I understand the diff between saber and flat. What is hollow? (This is even though I have an SK
Also, which is the most difficult to grind and what is the relative pro/cos of saber, vs flat vs hollow?
Thanks (I realize this has probably been discussed ad nauseum somewhere on this forum, but figured I'd ask since this thread is up).
some basic pro's and cons -
convex - strength. if you have a full convex with a 1/4" spine that terminates at 1.4mm thickness directly behind the edge vs. a full flat 1/4" spine that terminates at 1.4mm thickness directly behind the edge - the convex will simply have more metal due to the outward curve. Convex edges can also lower the chance of a blade binding (getting stuck in) wood because the wood is exerting force over a single line of metal on the curve, rather then the entire surface of the blade.
saber - depends on the heigth, but basically trying to mix strength and cutting performance without a convex edge. That same blade with a 1/4" spine that terminates at 1.4mm thickness directly behind the edge with a half heigth saber grind - I dont know wich will have more metal. Depends on how much of a convex it is, if its a wide curve, they could have the same amount of metal, just redistributed, if its a very shallow curve, then the half heigth saber could have way more metal making it much stronger. Generally, I look at half heigth sabers as useful for 3 things (and only 3 things) - strength in a prybar knife, maintaining weight for chopping applications (rather then increasing the spine thickness), or maintaining strength in a thin blade (such as the 1/8" thick NARK). It does put a corner where the media rubs against as you cut, and you do have to shove your material apart within the distance from the edge to the half way point in the blade. on certain designs like the older public defender that was very noticable, since you went from 0 to 3/16" thick in about 3/4".

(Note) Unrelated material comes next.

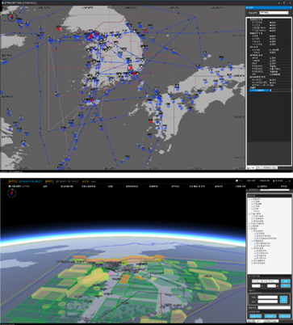Open the dropdown at the top of the upper settings panel
The width and height of the screenshot is (293, 325).
(x=274, y=13)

High saber - It's stronger then full flat. you get good cutting performance out of it, but still maintain an area of full spine thickness. addding that little bit of thickness at the upper portion of the blade can add weight for chopping ability without lowering its cutting performance noticably. it's also easthetically pleasing
Full flat - Good cutting performance. It can be a little bindy depending on other elements, such as blade heigth, coating, and what the media being cut is like (hard vs. soft wood, fresh or seasoned). When your spine is thick enough (1/4, 5/16", 3/8"), a full flat may be preferable to saber or convex to keep the weight down while maintaining the strength of the thick spine. It can also be used to help keep the blade balance neutral, since a full tang handle will be at full thickness, leaving a big ol' block of steel at the handle, pulling the center of balance towards the hand. An example being the HOGFBMLE with magnum handles. to me its almost completely neutral, not really giving away its actual weight. If you made it into a 3/4" heigth saber (wich I would LOVE!), the 3/8" thickness at the top of the blade would help to add overal weight, as well as pull the weight forward making it more of a chopping balance, without hindering its cutting ability too much. The HOGFBMLE benefits from having less metal directly behind its edge then almost any other busse combat knife out there (except maybe the sk, aba, and some of the zero ground overuns and customs). If your willing to keep the metal behind the edge thin, you can have some pretty gnarly thick blade grinds and still have it be good at chopping and cutting tasks as long as its not on a bindy media that would hang up on the thick blade like hard plastics.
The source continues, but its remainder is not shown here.